In a statement, Lizzie Litzow, FEMA’s press secretary, said the agency continues to help states hit by natural disasters.
“FEMA is well positioned with thousands of personnel in the field supporting existing operations, thousands more ready to support emergent disaster operations and more personnel joining the agency through virtual onboarding every two weeks,” Ms. Litzow said.
But the real solution, Mr. Long said, isn’t a bigger FEMA. Rather, local governments have to impose tougher building codes and restrictions in vulnerable areas, which home builders often oppose for fear of increased costs. If cities and towns had better building codes, he said, fewer people would need to evacuate their homes, reducing their exposure to the coronavirus.

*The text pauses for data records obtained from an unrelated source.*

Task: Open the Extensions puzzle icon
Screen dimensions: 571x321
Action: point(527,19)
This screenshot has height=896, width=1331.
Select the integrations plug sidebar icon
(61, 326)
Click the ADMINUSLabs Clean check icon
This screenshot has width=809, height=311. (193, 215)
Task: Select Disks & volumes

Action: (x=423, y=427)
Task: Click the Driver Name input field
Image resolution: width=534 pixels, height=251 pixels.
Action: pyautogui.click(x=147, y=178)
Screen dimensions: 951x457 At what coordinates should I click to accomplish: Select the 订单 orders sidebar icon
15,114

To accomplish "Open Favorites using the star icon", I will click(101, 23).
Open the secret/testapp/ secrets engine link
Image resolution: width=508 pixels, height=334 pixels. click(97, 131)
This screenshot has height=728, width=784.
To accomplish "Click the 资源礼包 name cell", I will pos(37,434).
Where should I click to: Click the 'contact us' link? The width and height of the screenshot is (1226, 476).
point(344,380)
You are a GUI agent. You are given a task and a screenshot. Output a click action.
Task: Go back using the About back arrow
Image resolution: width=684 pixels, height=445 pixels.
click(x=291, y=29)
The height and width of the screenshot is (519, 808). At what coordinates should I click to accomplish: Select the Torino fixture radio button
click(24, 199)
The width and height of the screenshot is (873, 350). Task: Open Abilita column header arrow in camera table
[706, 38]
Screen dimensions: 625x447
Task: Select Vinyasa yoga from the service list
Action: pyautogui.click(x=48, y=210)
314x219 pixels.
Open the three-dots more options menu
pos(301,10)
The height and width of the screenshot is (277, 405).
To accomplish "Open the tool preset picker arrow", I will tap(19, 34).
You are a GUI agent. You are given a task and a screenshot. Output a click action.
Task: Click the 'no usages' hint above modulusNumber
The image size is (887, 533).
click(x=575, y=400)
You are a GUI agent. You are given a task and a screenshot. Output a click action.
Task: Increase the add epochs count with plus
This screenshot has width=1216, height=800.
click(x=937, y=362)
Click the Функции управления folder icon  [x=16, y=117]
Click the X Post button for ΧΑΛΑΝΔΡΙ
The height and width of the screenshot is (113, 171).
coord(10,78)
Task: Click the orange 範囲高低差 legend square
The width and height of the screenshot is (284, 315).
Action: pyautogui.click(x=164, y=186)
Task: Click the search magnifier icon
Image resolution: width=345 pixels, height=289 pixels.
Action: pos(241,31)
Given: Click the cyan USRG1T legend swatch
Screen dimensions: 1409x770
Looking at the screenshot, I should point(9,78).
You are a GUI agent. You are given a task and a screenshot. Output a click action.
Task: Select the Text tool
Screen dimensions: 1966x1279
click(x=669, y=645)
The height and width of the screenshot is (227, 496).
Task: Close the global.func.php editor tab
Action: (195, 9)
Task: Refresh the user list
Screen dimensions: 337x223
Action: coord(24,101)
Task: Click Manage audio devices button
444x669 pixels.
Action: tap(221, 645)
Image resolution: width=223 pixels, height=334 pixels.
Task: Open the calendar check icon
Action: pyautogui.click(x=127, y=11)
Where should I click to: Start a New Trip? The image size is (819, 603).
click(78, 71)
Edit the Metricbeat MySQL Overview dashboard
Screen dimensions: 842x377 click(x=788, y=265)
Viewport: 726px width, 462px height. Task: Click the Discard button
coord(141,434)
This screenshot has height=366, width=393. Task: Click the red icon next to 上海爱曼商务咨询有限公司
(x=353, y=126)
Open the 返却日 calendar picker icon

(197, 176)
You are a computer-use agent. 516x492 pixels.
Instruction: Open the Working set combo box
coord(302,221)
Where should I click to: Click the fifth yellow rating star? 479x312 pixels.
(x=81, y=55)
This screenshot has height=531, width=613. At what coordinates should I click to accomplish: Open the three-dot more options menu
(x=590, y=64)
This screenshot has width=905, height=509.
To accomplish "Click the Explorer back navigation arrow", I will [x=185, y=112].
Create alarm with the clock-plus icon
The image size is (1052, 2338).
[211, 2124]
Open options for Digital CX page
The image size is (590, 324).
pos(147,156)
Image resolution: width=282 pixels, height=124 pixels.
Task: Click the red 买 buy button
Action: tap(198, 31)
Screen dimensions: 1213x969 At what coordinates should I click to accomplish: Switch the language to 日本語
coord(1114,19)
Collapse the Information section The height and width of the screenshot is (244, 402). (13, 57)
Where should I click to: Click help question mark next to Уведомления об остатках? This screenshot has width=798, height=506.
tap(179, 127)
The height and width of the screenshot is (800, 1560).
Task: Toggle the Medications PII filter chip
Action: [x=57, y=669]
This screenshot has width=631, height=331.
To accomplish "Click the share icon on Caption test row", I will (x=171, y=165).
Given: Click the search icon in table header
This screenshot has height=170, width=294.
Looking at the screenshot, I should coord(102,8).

“Mass evacuation has become a man-made disaster, because we failed to put proper residential codes or building codes in place,” Mr. Long said. “We have a severe case of hazard amnesia.”
Juan Declet-Barreto, a social scientist at the Union of Concerned Scientists who works on climate vulnerability, laid part of the blame with President Trump for difficulties in disaster response. The president, he said, has politicized the work of scientific agencies like the Centers for Disease Control and Prevention and the National Weather Service that Americans rely on to navigate disasters, and has tried to cut their budgets.
“They need to be well funded,” Dr. Declet-Barreto said. “They need to be allowed to do their work.”
The twin disasters of climate change and the pandemic have something else in common, he said, in addition to the failures of the Trump administration to respond to them. Both disasters have disproportionately hurt minorities.
“We shouldn’t be romanticizing some sort of pre-Covid ideal state. We did not live in that,” Dr. Declet-Barreto said. “These threats that we are living through are going to continue to expose the inequalities that already exist.”